Three boreholes were drilled using rotary coring at locations upgradient and approximately 30m and 115m downgradient of the source area. Boreholes were drilled to depths of approximately 55m bgs in the upgradient hole and 42m bgs in the downgradient holes. Cores were retrieved by wireline at 1.5 m intervals and logged for lithology and fracture analysis. During drilling, hydraulic conductivity testing using pump tests and falling head tests were undertaken on packered sections of the borehole. On completion, each borehole was logged using optical and acoustic methods to identify the location, orientation and aperture of fractures for the purpose of locating monitoriing ports

Continuous Multichannel Tubing (CMT) multilevel systems manufactured by Solinst Canada Ltd were installed in each borehole. The CMT system comprises continuously extruded 43mm O.D. polyethylene tubing, which contains seven discrete channels. Monitoring ports are cut in place, sealed with expandable plugs and wrapped with stainless steel screens onsite. The entire system is then inserted into the borehole as a continuous string. In this project, the monitoring ports were backfilled with sand and sealed above and below by bentonite to a tolerance of + 2 cm.

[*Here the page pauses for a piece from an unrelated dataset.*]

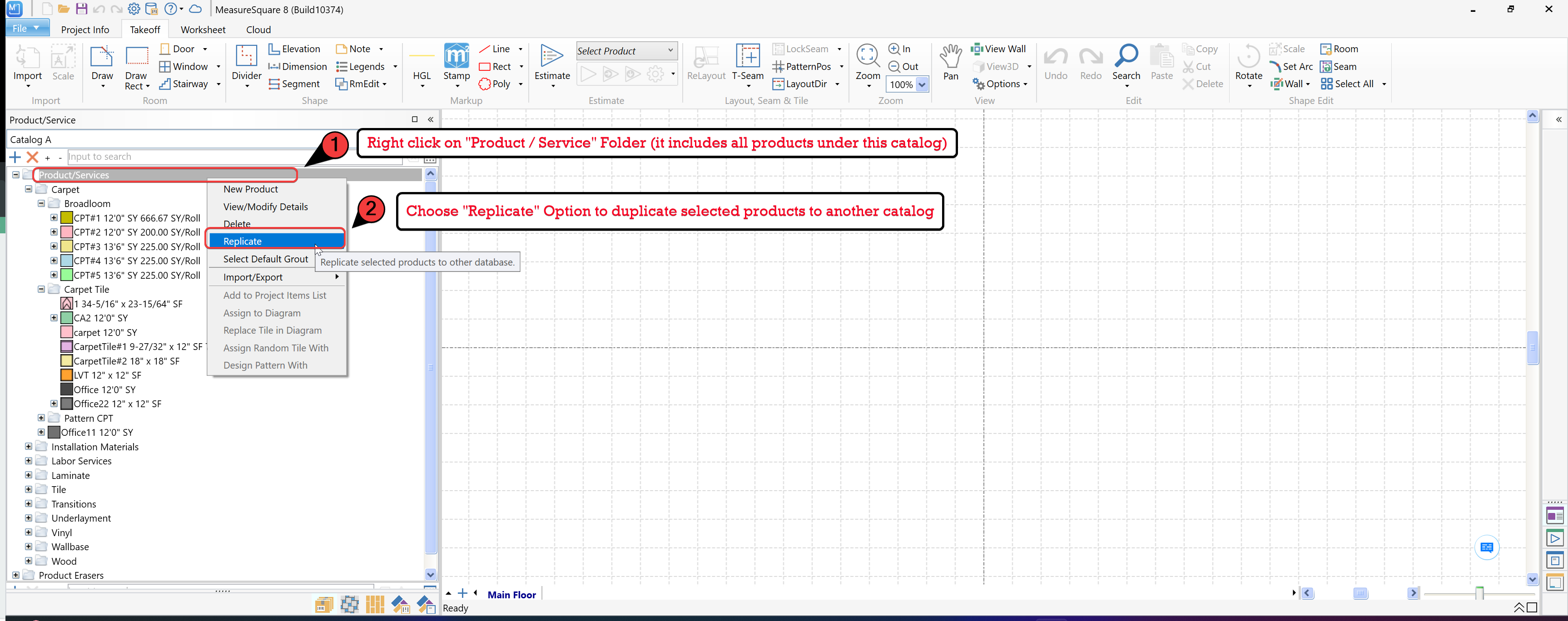Open the 100% zoom level dropdown
1568x621 pixels.
(922, 84)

Water levels were measured. Groundwater samples were collected using dedicated inertial lift pumps. Samples were analyzed for pH, Eh, electric conductivity, dissolved oxygen, total dissolved inorganic carbon, major ions, nitrogen species, Fe2+, Mn2+, S2- , petroleum hydrocarbon species, and oxygenates.

 

 

3.4 Results

Water level measurements showed no significant vertical gradients affecting groundwater flow. Hydraulic conductivity profiling identified zones of higher hydraulic conductivity within the depth range of 27-35m bgs A contaminant plume comprising BTEX and MTBE/TAME extending to a depth of approximately 10 m below the water table was identified 30m downgradient from the tank source area. At 115m downgradient only the MTBE/TAME plume remains. Between 30m and 115m, the BTEX plume is attenuated.

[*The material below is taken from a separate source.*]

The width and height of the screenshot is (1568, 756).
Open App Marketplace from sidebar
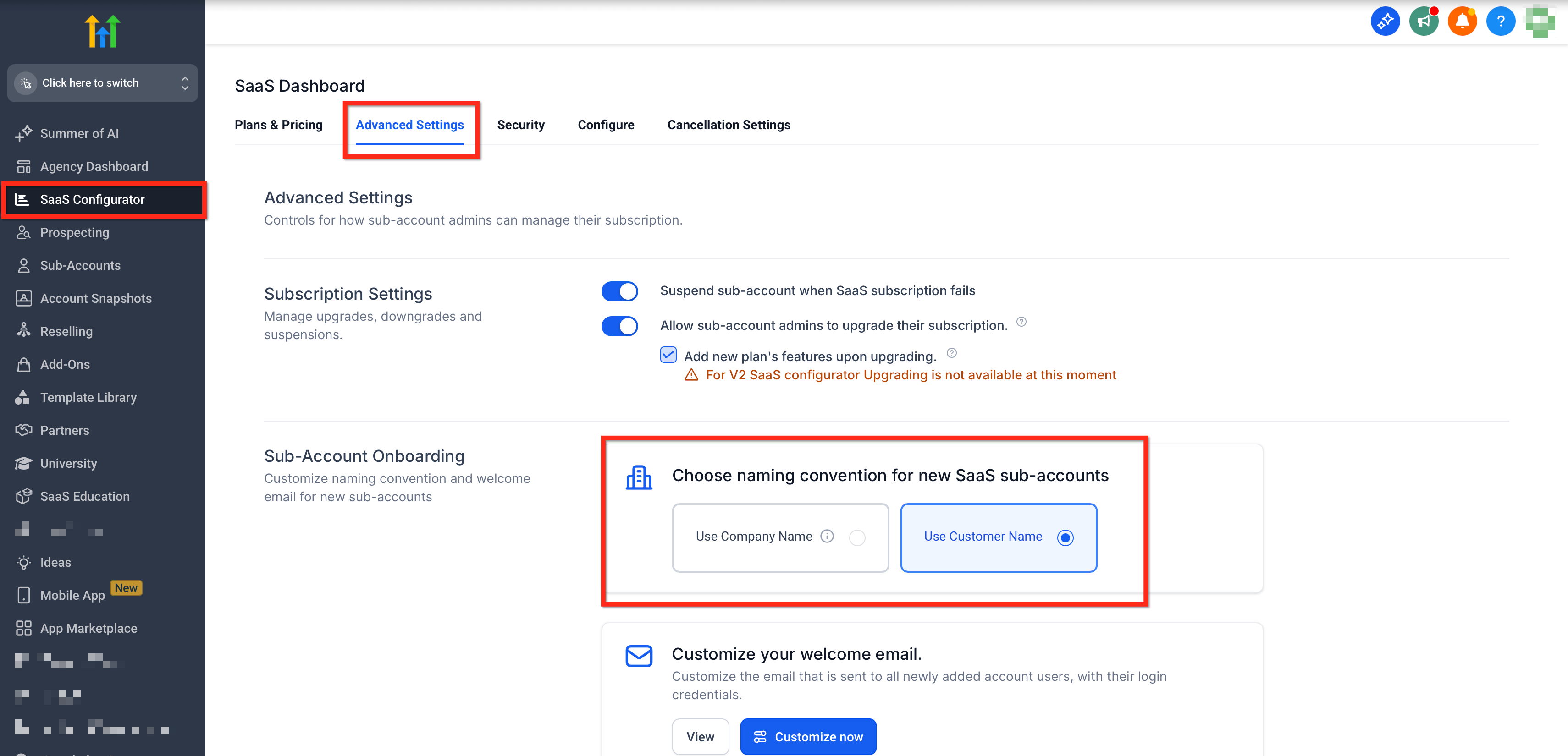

Given the lack of downward vertical gradients to transport contamination to depth, the occurrence of contamination well below the water table could have resulted from displacement of LNAPL in vertical fractures and fluctuations in the water table. Theoretical calculations show that a continuous LNAPL column of 6.3 m in the spill area would be sufficient to drive contaminants to the observed depth in the source zone.

Calculated groundwater velocities suggest that groundwater has traveled 2000m since contaminant release. The limited extent of the BTEX plume combined with the distribution of redox sensitive species in groundwater suggests that BTEX is being aerobically degraded within a short distance of the source and that MTBE may be aerobically degraded to tertiary butyl alcohol (TBA) further downgradient.

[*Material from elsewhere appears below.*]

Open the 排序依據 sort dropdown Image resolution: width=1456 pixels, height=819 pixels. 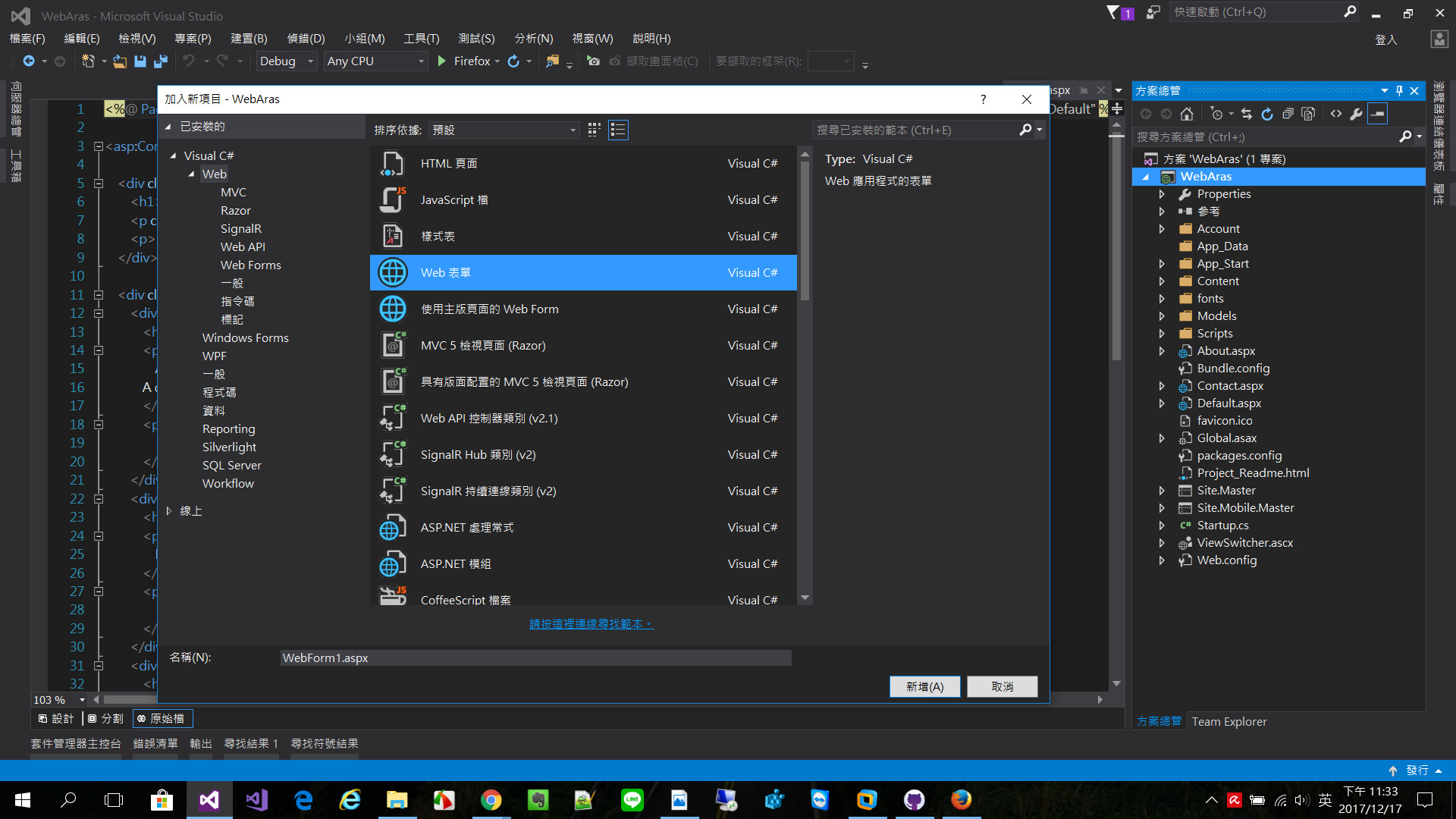coord(504,130)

While fractures control groundwater flow in the chalk aquifer, mass balance calculations suggest that as much as 90% of groundwater contamination could have diffused into the chalk matrix. As contaminant concentrations decrease in the fractures, diffusion from the chalk matrix back into the fractures will provide a long term source of groundwater contamination.

A revised conceptual diagram is shown in Figure 4.

 

3.5 Conclusions

Detailed information defining aquifer characteristics, geochemistry and contaminant distribution, conducted by an experienced team using strategically placed multilevel systems, has demonstrated that a contaminant plume resulting from a significant release of gasoline into a fractured rock aquifer can be managed by natural attenuation.

The process has resulted in a workable and cost effective solution that would have been difficult to reach with the same certainty and at the same cost as a program using a traditional approach of single well completions.